Menurut laporan baru tersebut, sebagian besar jurnalis yang ditangkap ditahan di bawah penahanan administratif – sebuah praktik di mana pihak berwenang Israel menahan tahanan tanpa tuduhan atau pengadilan hingga enam bulan.

Penahanan dapat diperpanjang berdasarkan “bukti rahasia” yang tidak boleh dilihat oleh tahanan maupun pengacaranya.

Karena kurangnya informasi mengenai alasan di balik pemenjaraan tersebut, CPJ mengatakan sulit untuk mengetahui alasan penangkapan 17 jurnalis tersebut.

Beberapa keluarga wartawan mengatakan mereka yakin mereka dipenjara karena pesan yang diposting di media sosial, kata laporan itu.

Daftar CPJ adalah gambaran orang-orang yang dipenjara pada tanggal 1 Desember, dan tidak termasuk mereka yang dipenjara atau dibebaskan sepanjang tahun. Hingga 17 Januari, setidaknya 19 wartawan masih dipenjara, kata CPJ.

Perang Gaza juga menyebabkan peningkatan jumlah jurnalis yang terbunuh di wilayah tersebut.

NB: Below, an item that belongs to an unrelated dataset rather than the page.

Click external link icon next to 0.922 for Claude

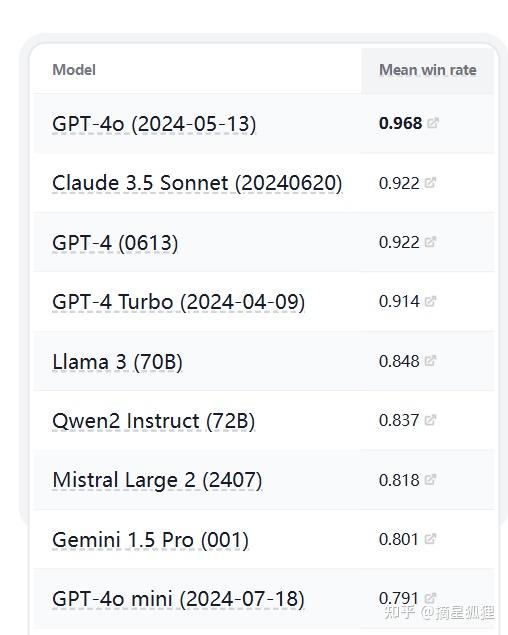[x=430, y=183]
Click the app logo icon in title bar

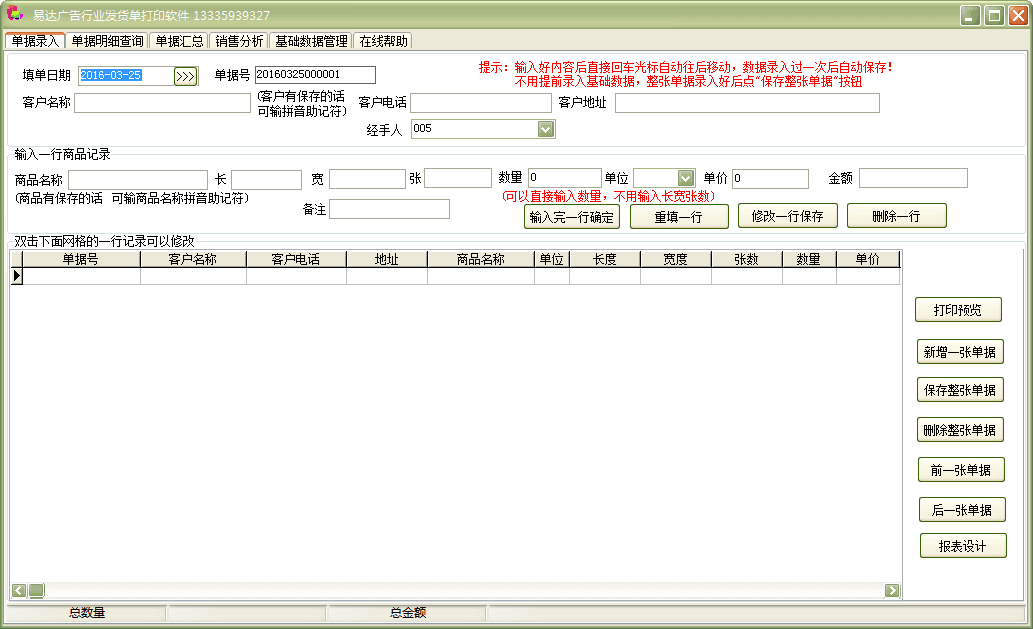[x=14, y=15]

Hingga pertengahan Januari, 83 wartawan telah terbunuh sejak awal konflik.

Setidaknya 67 orang adalah warga Palestina, empat orang Israel dan tiga orang Lebanon, menurut CPJ .

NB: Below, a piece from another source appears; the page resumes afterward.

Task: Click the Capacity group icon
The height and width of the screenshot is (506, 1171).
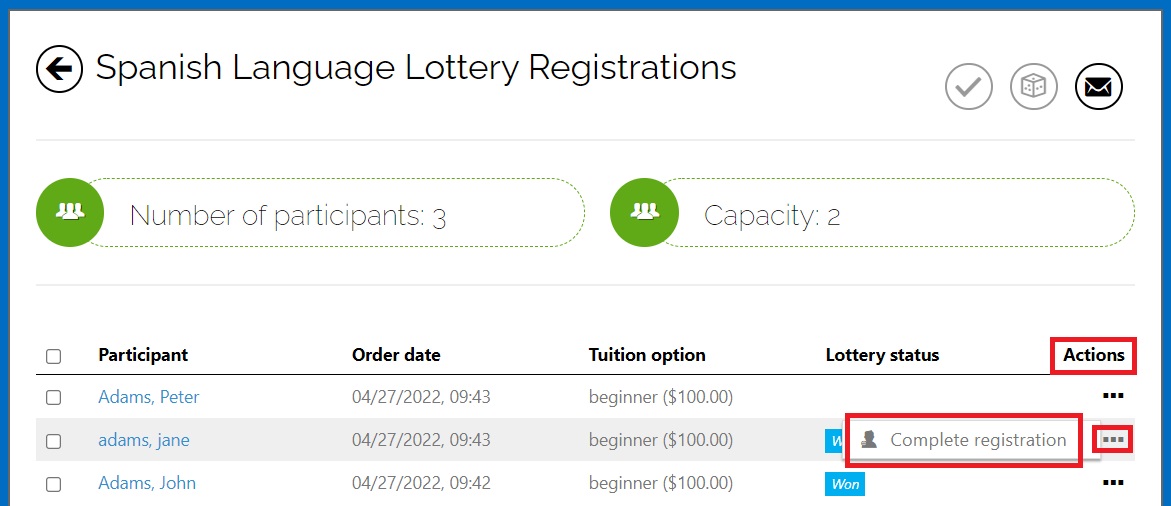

Sejak awal tahun 2024, panitia mencatat setidaknya enam jurnalis tewas, termasuk Hamza Dahdouh, putra tertua kepala biro Al Jazeera di Gaza, Wael Dahdouh.

Dia adalah anggota keluarga dekat Dahdouh keempat yang terbunuh dalam perang.

Ratusan dipenjara di seluruh dunia

Laporan tersebut menemukan bahwa 320 jurnalis dipenjara di seluruh dunia pada tanggal 1 Desember tahun lalu, jumlah tertinggi kedua yang tercatat sejak komite tersebut mulai mendokumentasikan penangkapan pada tahun 1992.

Jumlah tersebut menandai penurunan dari rekor tertinggi global pada tahun 2022 ketika lebih dari 360 jurnalis ditahan di balik jeruji besi.

Hal ini mewakili “barometer yang meresahkan dari otoritarianisme yang mengakar dan fitnah pemerintah yang bertekad membungkam suara-suara independen”, demikian bunyi laporan tersebut.

“Beberapa negara melangkah lebih jauh dengan menggunakan penindasan transnasional untuk mengancam dan melecehkan wartawan di luar negara mereka,” tambahnya.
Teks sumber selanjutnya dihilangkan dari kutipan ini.